3. Emergency Services
Step 3.1 First let’s clean up the emergency services data set.
ems_df2 <- ems_df %>%
select(34:43) %>% # Select the appropriate columns and sum the rows.
summarise(`Non Urgent1` = sum(EMS_VISITS_NON_URGENT_NOT_adm, na.rm = TRUE),
`Non Urgent admitted` = sum(EMS_VISITS_NON_URGENT_adm, na.rm = TRUE),
`Urgent1` = sum(EMS_VISITS_URGENT_NOT_adm, na.rm = TRUE),
`Urgent admitted` = sum(EMS_VISITS_URGENT_adm, na.rm = TRUE),
`Moderate1` = sum(EMS_VISITS_MODERATE_NOT_adm, na.rm = TRUE),
`Moderate admitted` = sum(EMS_VISITS_MODERATE_adm, na.rm = TRUE),
`Severe1` = sum(EMS_VISITS_SEVERE_NOT_adm, na.rm = TRUE),
`Severe admitted` = sum(EMS_VISITS_SEVERE_adm, na.rm = TRUE),
`Critical1` = sum(EMS_VISITS_CRITICAL_NOT_adm, na.rm = TRUE),
`Critical admitted` = sum(EMS_VISITS_CRITICAL_adm, na.rm = TRUE)) %>%
mutate(`Non Urgent` = `Non Urgent admitted`/(`Non Urgent admitted`+`Non Urgent1`)) %>% # Calculate the proportion of hospital admission rates by severity.
mutate(`Urgent` = `Urgent admitted`/(`Urgent admitted`+`Urgent1`)) %>%
mutate(`Moderate` = `Moderate admitted`/(`Moderate admitted`+`Moderate1`)) %>%
mutate(`Severe` = `Severe admitted`/(`Severe admitted`+`Severe1`)) %>%
mutate(`Critical` = `Critical admitted`/(`Critical admitted`+`Critical1`)) %>%
select(c(11:15)) # Select the appropriate columns.
ems_df3 <- pivot_longer(
ems_df2,
cols = "Non Urgent":"Urgent":"Moderate":"Severe":"Critical",
names_to = "Severity Status",
values_to = "Admission Rate"
)
## Warning in x:y: numerical expression has 2 elements: only the first used
## Warning in x:y: numerical expression has 3 elements: only the first used
## Warning in x:y: numerical expression has 4 elements: only the first used
print(ems_df3)
## # A tibble: 5 × 2
## `Severity Status` `Admission Rate`
## <chr> <dbl>
## 1 Non Urgent 0.00670
## 2 Urgent 0.00943
## 3 Moderate 0.0365
## 4 Severe 0.126
## 5 Critical 0.478
Step 3.2 Now let’s plot the proportion of hospital admission rates by severity.

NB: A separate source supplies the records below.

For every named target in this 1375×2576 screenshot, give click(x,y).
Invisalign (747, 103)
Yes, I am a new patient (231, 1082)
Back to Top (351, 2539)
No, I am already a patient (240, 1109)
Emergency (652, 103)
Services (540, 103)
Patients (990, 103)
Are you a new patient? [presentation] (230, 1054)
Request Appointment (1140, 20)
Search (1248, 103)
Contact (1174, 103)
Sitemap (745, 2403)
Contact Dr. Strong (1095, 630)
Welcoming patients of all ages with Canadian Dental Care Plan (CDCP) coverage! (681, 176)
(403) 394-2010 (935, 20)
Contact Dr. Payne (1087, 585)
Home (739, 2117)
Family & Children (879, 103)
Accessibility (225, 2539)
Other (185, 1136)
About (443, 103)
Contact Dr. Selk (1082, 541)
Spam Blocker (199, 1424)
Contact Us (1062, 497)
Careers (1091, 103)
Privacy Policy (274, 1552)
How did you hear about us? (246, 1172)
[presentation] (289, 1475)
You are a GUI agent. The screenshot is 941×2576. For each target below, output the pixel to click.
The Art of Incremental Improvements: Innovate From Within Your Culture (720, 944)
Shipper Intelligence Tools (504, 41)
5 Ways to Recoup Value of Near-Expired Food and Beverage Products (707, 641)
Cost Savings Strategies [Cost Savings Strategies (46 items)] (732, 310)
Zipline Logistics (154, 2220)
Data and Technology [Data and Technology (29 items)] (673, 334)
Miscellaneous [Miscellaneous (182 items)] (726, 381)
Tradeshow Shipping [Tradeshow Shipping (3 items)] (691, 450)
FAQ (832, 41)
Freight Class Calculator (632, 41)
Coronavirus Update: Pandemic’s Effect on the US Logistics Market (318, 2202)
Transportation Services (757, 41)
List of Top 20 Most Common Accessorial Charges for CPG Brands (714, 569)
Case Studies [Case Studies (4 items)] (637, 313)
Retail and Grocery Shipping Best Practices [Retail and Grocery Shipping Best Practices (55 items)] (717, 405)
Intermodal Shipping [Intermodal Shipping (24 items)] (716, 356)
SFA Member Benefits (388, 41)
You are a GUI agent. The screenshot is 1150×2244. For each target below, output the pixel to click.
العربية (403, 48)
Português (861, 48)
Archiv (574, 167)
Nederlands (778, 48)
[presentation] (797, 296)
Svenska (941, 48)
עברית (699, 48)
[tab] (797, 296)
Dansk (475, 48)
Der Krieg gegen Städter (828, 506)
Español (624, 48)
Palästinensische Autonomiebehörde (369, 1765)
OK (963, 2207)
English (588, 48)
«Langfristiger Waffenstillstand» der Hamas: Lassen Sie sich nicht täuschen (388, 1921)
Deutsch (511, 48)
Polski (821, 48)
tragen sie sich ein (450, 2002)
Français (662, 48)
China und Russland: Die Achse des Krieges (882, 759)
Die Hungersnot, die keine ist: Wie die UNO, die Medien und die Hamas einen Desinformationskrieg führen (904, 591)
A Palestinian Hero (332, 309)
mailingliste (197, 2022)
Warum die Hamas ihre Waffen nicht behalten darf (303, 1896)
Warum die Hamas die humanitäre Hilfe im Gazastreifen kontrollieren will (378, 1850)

custom_order <- c("Non Urgent", "Urgent", "Moderate", "Severe", "Critical")
ems_df3$`Severity Status` <- factor(ems_df3$`Severity Status`, levels = custom_order)
ggplot(ems_df3, aes(x = `Severity Status`, y = `Admission Rate`)) +
geom_bar(stat = "identity", fill = "darkgreen")
Conclusions: The worse the severity the higher the admission rate.